The area lies in between Garbutt and Old Common Rd, and is mainly open grassland becoming saltpan at the edges. Mundy Creek itself was once a perfectly respectable series of fresh waterholes that became a creek in the wet season. Over the years it has been degraded into a straight drain which is tidal at its new mouth beside Rowes Bay Caravan Park. Drain or not, the freshwater part is lined with the sedge Schoenoplectus refractus. Leaves of Nymphae and Nymphoides waterlilies and Marsilea lie on the open water surface, and dragonflies, white-breasted wood swallows and welcome swallows work along it. The black mangrove Lumnitzera racemosa was flowering on the seaward side of the bridge and the numbers of this mangrove and Avicennia marina increased downstream. Back from the sedge, native trees have been planted to increase habitat options.
While bower birds, rainbow bee-eaters and magpie-larks were present, the most conspicuous birds were the golden-headed cisticolas. Their calls were insistent and a number could be briefly seen fluttering above the grass before disappearing into it.
Occasionally a male would sit on a branch or an unphotogenic council sign long enough to be photographed. Some people were lucky enough to hear and see the singing bushlark which is also found here. Animals that require long grass for nesting or providing food and shelter are often severely disadvantaged by the cultural prejudice that has so much grassland burnt, mown or herbicided. Too many people, including councils, equate long grass with ‘vermin’ when in fact it is home to protected native animals. The Mundy Creek group are hopeful these grasslands will receive proper protection and that they can be involved in their management and care. Nanette Hooker has identified 11 native and 10 non-native grass species here and is preparing a booklet on the Mundy Creek grasses.
Without much shade it was hot following the creek to the road, and at that point the group split up, most turning back, but a few of us crossed the road and followed the creek as it became a mangrove estuary beside a saltpan carpeted with a pink flowering samphire (Sesuvium portulacastrum or purslane), and bordered by Melaleucas.
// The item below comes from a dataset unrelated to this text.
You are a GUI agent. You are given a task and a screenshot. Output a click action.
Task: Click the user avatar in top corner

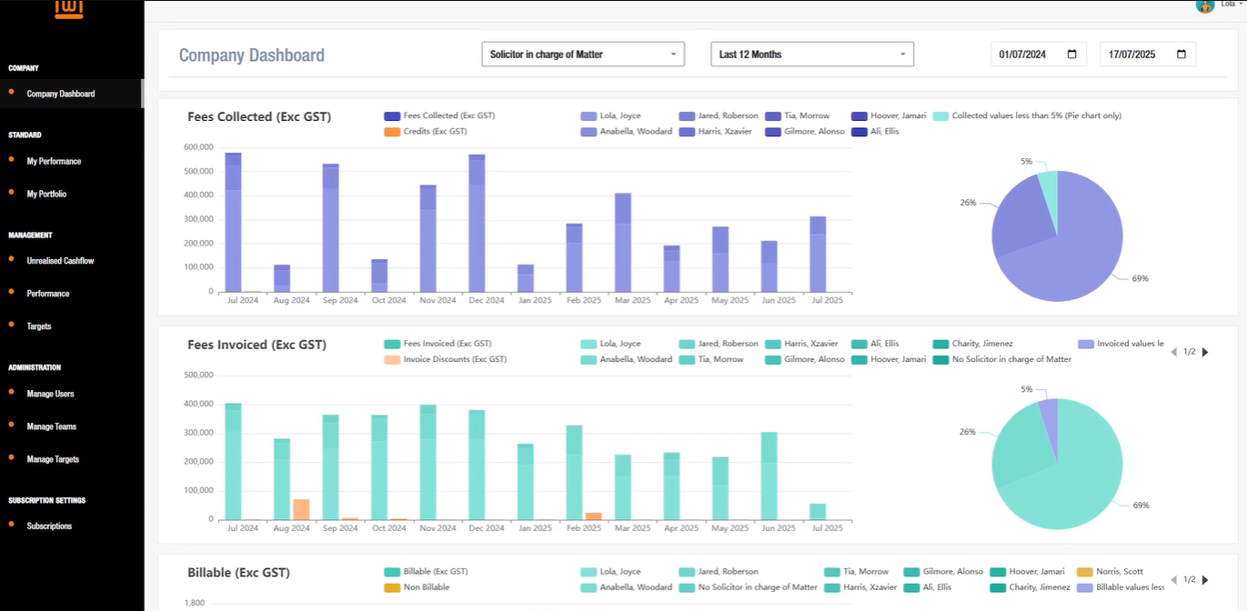click(1205, 5)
Other mangroves such as Rhizophora, Ceriops, and Aegilitis lined the banks where a striated heron hunted, a mangrove gerygone called and where the mangrove or mud whelks, Telescopium telescopium, lay semi-submerged in the … mud! A hardy group of five pressed on past the cemetery, following the creek all the way to Rowes Bay – where they were rewarded with beautiful shade and a very refreshing sea breeze.
Many thanks to Bernadette and Peter for being our guides, to Denise for this write-up and to those who supplied plant identifications and photos. As always, click on individual photos to enlarge and remember that images posted here may not be reproduced without permission of the photographer.
The Mundy Creek Catchment Care group has monthly working bees on the first Saturday of every month, between 4.30-6-30 pm (or 4-6pm in the winter months). You would be welcome to go along to help with weeding or planting, or simply to have a chat, do some bird-watching and admire the beautiful golden light on grasslands, water and the slopes of Castle Hill, while fanned by the afternoon breeze.